L’ajout, par automédication, d’un ou plusieurs médicaments au traitement habituel majore le risque d’interaction, notamment chez les patients âgés polymédicamentés.
→ Le mésusage correspond à l’utilisation inadaptée d’un médicament, non conformément à son autorisation de mise sur le marché et aux recommandations de bonnes pratiques.
→ Il peut s’agir d’une erreur d’indication (utilisation d’un antitussif pour soulager une toux grasse par exemple, utilisation de lopéramide pour stopper une diarrhée induite par antibiotiques) ou d’un non-respect des contre-indications (utilisation de vasoconstricteurs par un hypertendu mal équilibré ou d’anticholinergiques chez un patient souffrant d’adénome de la prostate, par exemple).
→ On entend également par mésusage un non-respect des posologies et des durées de traitement : 25 % des accidents iatrogènes cardiovasculaires ou neurologiques graves liés aux vasoconstricteurs sont dus à un non-respect des contre-indications ou de la durée de traitement (limitée à 5 jours).

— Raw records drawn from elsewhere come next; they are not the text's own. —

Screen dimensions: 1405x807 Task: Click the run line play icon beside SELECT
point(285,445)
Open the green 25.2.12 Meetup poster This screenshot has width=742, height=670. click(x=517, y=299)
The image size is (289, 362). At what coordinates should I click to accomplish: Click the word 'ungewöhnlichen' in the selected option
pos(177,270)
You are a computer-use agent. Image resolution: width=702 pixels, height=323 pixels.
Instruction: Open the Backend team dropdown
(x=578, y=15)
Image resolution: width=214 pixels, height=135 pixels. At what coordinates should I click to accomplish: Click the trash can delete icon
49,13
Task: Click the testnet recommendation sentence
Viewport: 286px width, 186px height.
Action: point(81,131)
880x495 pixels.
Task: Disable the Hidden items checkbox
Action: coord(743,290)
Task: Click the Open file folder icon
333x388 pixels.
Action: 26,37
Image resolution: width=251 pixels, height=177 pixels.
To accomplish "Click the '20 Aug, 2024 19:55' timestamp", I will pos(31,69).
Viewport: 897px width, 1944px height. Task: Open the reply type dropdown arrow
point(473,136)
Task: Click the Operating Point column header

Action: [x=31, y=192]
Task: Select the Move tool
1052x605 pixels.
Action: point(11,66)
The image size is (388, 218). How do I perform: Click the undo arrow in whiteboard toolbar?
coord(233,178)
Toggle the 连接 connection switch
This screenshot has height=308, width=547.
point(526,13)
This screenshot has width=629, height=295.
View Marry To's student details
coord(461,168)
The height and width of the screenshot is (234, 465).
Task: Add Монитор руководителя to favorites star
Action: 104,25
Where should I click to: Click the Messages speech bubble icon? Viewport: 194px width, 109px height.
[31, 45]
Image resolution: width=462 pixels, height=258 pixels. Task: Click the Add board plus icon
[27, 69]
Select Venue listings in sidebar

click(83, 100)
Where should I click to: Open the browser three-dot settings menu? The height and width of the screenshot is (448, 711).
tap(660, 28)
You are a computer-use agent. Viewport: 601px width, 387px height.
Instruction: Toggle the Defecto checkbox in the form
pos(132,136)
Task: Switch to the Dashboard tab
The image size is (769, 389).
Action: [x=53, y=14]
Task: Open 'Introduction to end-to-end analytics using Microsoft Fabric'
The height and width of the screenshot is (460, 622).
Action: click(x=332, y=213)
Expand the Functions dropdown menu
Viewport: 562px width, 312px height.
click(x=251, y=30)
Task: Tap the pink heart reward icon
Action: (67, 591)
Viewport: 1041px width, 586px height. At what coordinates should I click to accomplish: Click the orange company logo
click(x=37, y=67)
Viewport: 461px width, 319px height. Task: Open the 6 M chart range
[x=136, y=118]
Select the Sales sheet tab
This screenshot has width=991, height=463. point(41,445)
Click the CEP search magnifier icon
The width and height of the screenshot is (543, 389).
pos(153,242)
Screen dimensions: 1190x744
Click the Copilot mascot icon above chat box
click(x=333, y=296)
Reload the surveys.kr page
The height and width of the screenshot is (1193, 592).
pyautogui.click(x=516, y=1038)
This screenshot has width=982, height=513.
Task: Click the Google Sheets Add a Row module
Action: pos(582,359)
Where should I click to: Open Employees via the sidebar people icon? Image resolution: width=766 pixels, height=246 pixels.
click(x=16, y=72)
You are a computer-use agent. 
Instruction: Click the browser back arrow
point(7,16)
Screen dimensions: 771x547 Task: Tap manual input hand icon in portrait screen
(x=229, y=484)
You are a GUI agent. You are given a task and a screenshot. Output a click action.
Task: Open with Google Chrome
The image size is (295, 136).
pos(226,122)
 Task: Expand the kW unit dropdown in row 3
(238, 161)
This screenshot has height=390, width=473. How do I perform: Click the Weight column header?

→ L’automédication peut masquer des symptômes et retarder un diagnostic (chez un patient âgé, la prise d’inhibiteurs de la pompe à protons peut retarder une fibroscopie et la découverte d’une sténose peptique ; la prise d’antalgiques pour traiter des douleurs lombaires peut retarder un diagnostic de lithiases ou de pyélonéphrite par exemple).
→ De même, l’automédication peut masquer les effets indésirables d’un premier traitement et retarder un diagnostic de iatrogénie (prise de laxatif pour traiter une constipation éventuellement induite par opiacés ou sétrons, d’antiémétique pour soulager des nausées induites par opiacés, de paracétamol pour soulager des céphalées induites par antagonistes calciques, de produits drainants pour traiter un œdème de membre inférieur induit par antagonistes calciques, d’antitussif pour traiter une toux sèche induite par inhibiteurs de l’enzyme de conversion…).
L’auteur déclare ne pas avoir de liens d’intérêt.